Loads a given adapter fusion configuration specifier into a full AdapterFusionConfig instance.

Parameters

config (Union[dict, str]) –

The configuration to load. Can be either:

  • a dictionary representing the full config

  • an identifier string available in ADAPTERFUSION_CONFIG_MAP

  • the path to a file containing a full adapter fusion configuration

Returns

The resolved adapter fusion configuration dictionary.

Return type

dict

replace(**changes)

Returns a new instance of the config class with the specified changes applied.

to_dict()

Converts the config class to a Python dict.

class adapters.StaticAdapterFusionConfig(key: bool = True, query: bool = True, value: bool = False, query_before_ln: bool = False, regularization: bool = False, residual_before: bool = False, temperature: bool = False, value_before_softmax: bool = True, value_initialized: str = False, dropout_prob: Optional[float] = None)

Static version of adapter fusion without a value matrix. See https://arxiv.org/pdf/2005.00247.pdf.

class adapters.DynamicAdapterFusionConfig(key: bool = True, query: bool = True, value: bool = True, query_before_ln: bool = False, regularization: bool = True, residual_before: bool = False, temperature: bool = False, value_before_softmax: bool = True, value_initialized: str = True, dropout_prob: Optional[float] = None)

Dynamic version of adapter fusion with a value matrix and regularization. See https://arxiv.org/pdf/2005.00247.pdf.

Adapter Setup

class adapters.AdapterSetup(adapter_setup, head_setup=None, ignore_empty: bool = False)

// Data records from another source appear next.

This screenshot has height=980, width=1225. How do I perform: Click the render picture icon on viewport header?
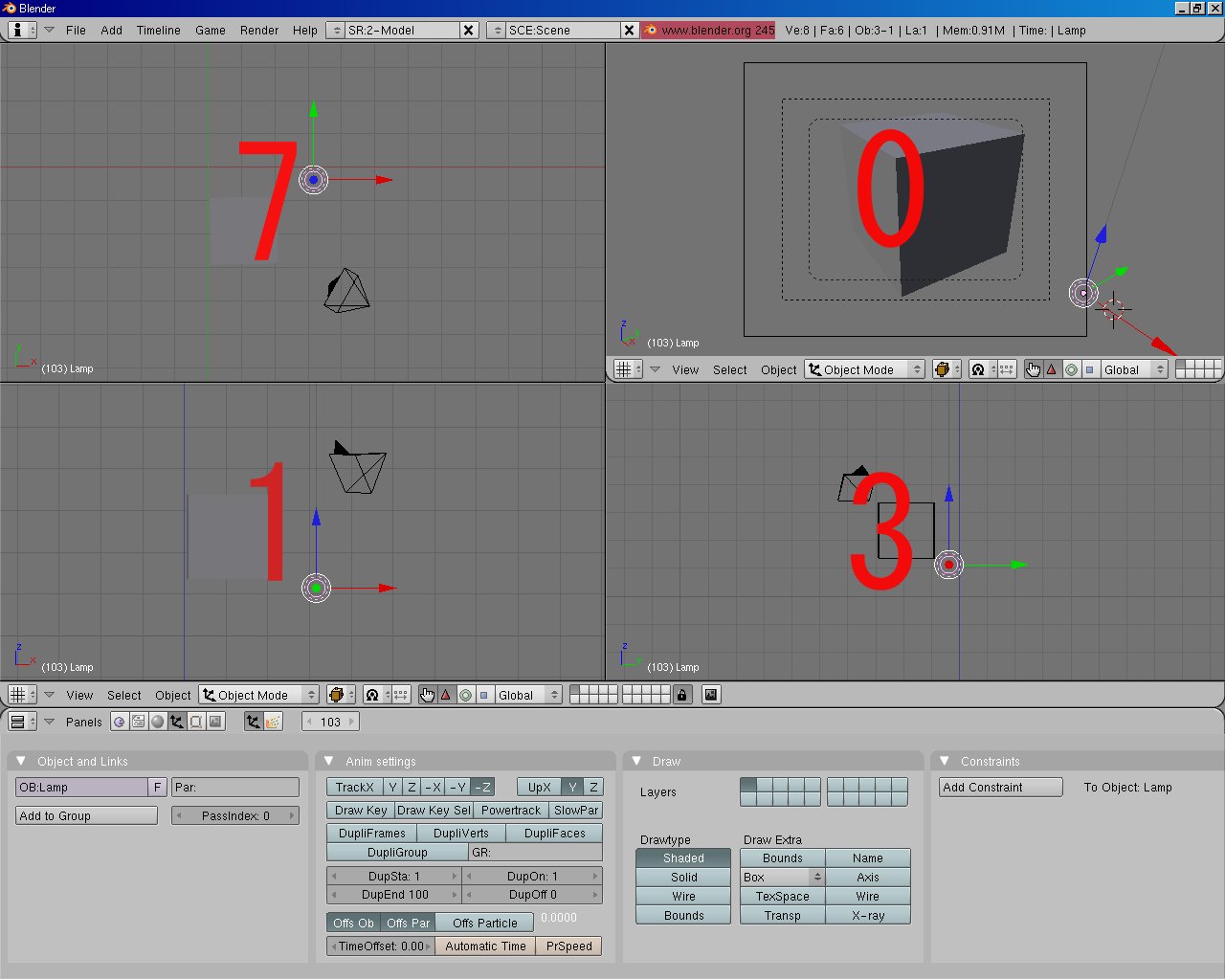point(710,695)
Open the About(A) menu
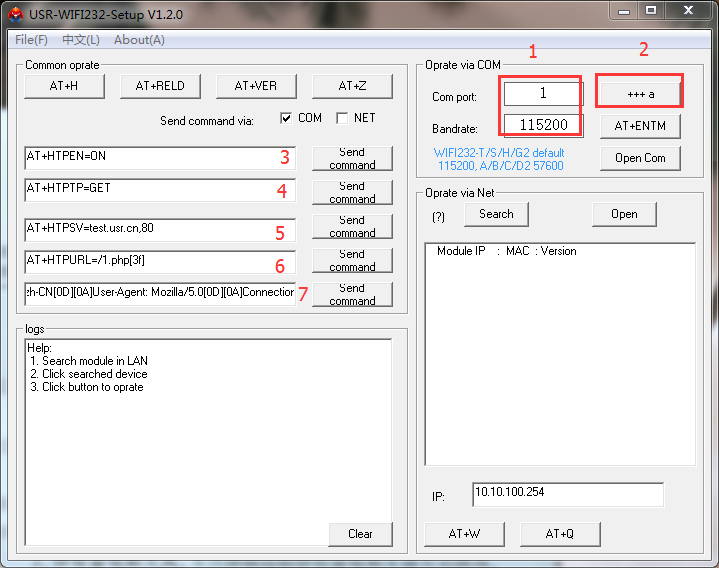Screen dimensions: 719x568 click(139, 40)
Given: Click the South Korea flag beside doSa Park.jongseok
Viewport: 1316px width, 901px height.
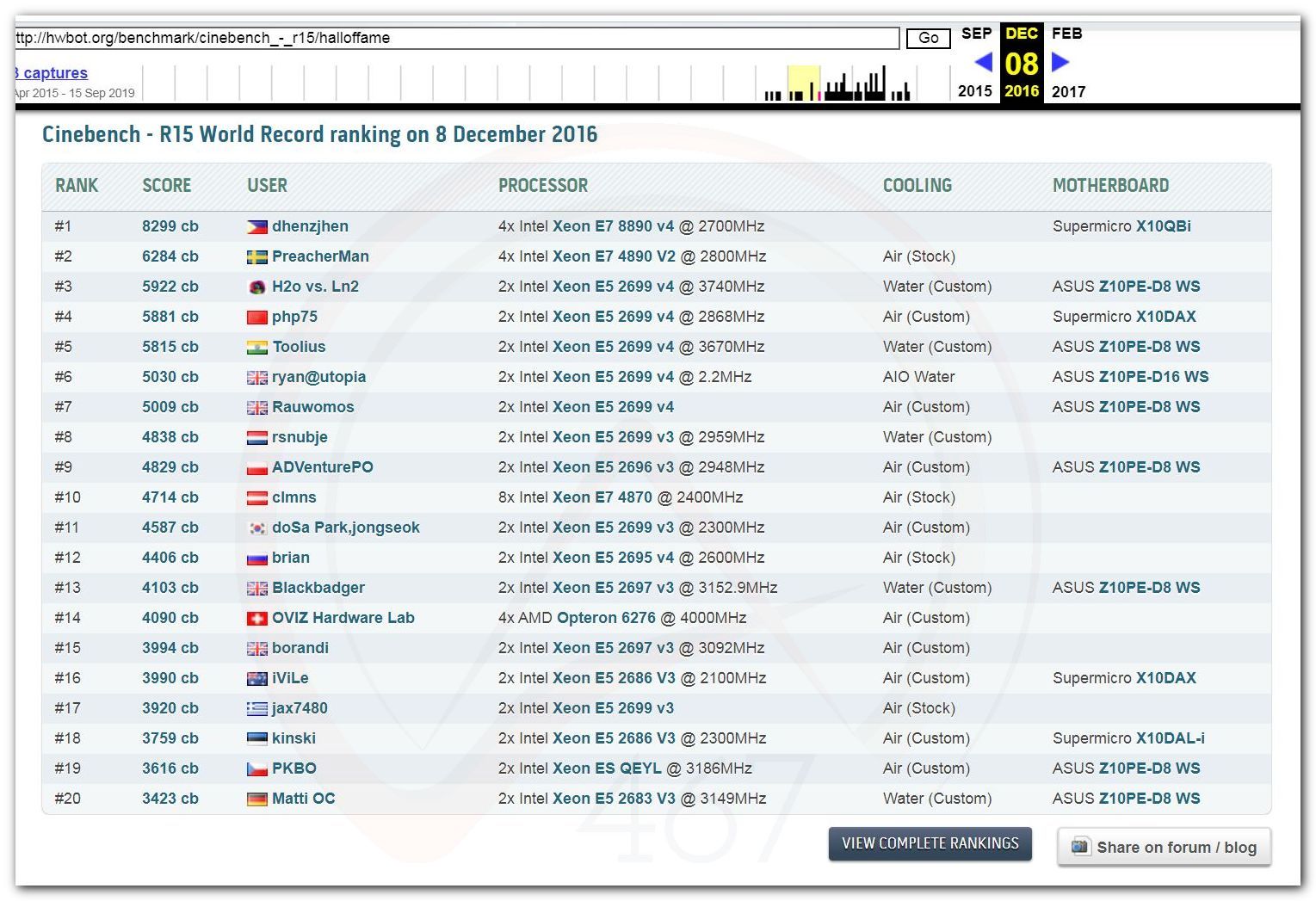Looking at the screenshot, I should (x=256, y=528).
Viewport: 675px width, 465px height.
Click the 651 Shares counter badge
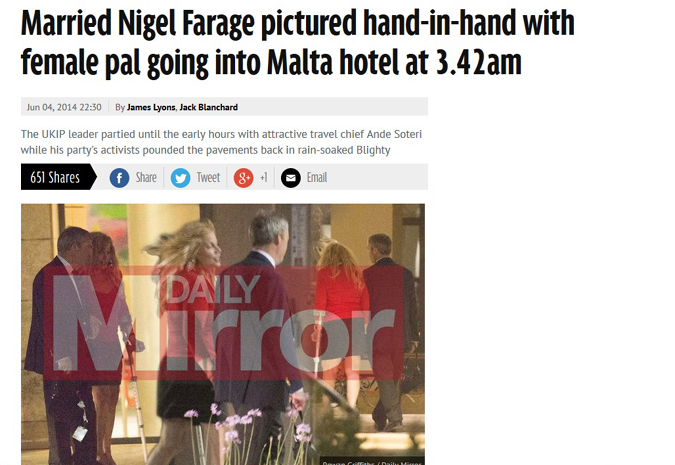(x=59, y=177)
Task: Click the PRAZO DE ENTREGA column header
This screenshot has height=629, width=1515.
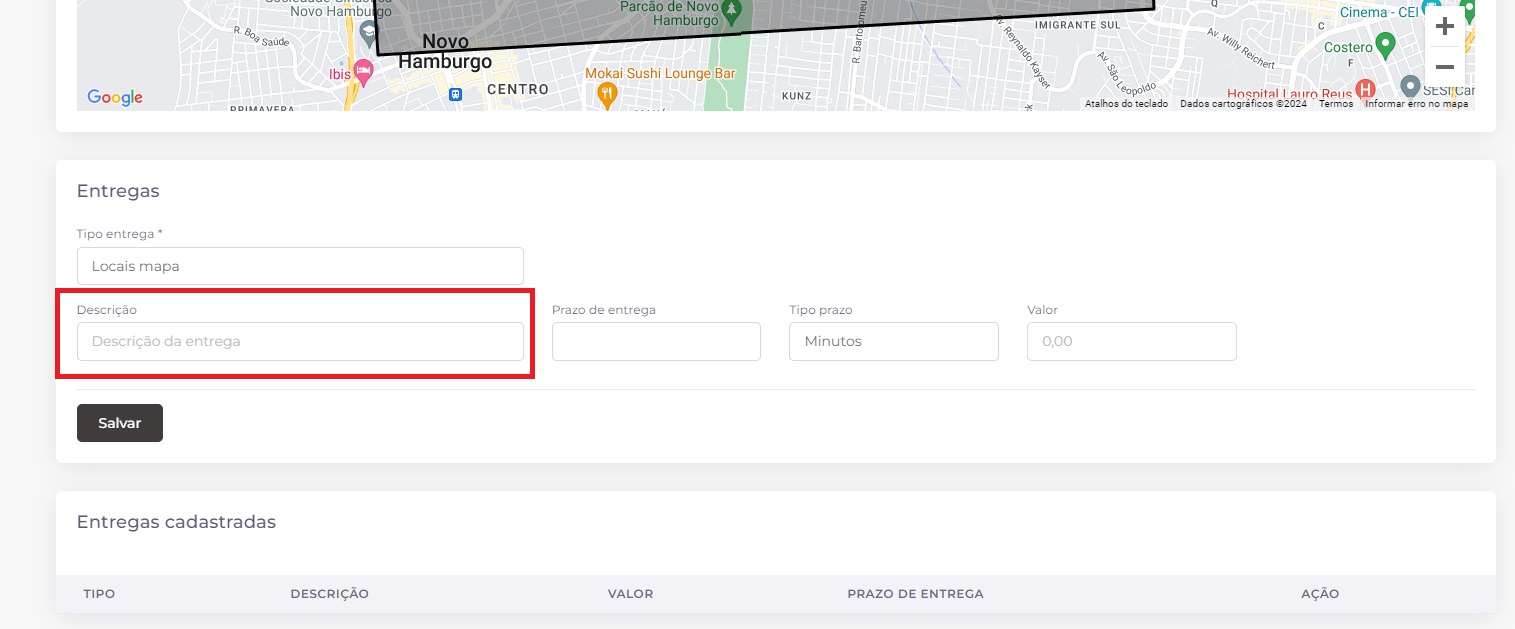Action: click(915, 594)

Represents an adapter setup of a model including active adapters and active heads. This class is intended to be used as a context manager using the with statement. The setup defined by the AdapterSetup context will override static adapter setups defined in a model (i.e. setups specified via active_adapters).

Example:

with AdapterSetup(Stack("a", "b")):
    # will use the adapter stack "a" and "b" outputs = model(**inputs)

Note that the context manager is thread-local, i.e. it can be used with different setups in a multi-threaded environment.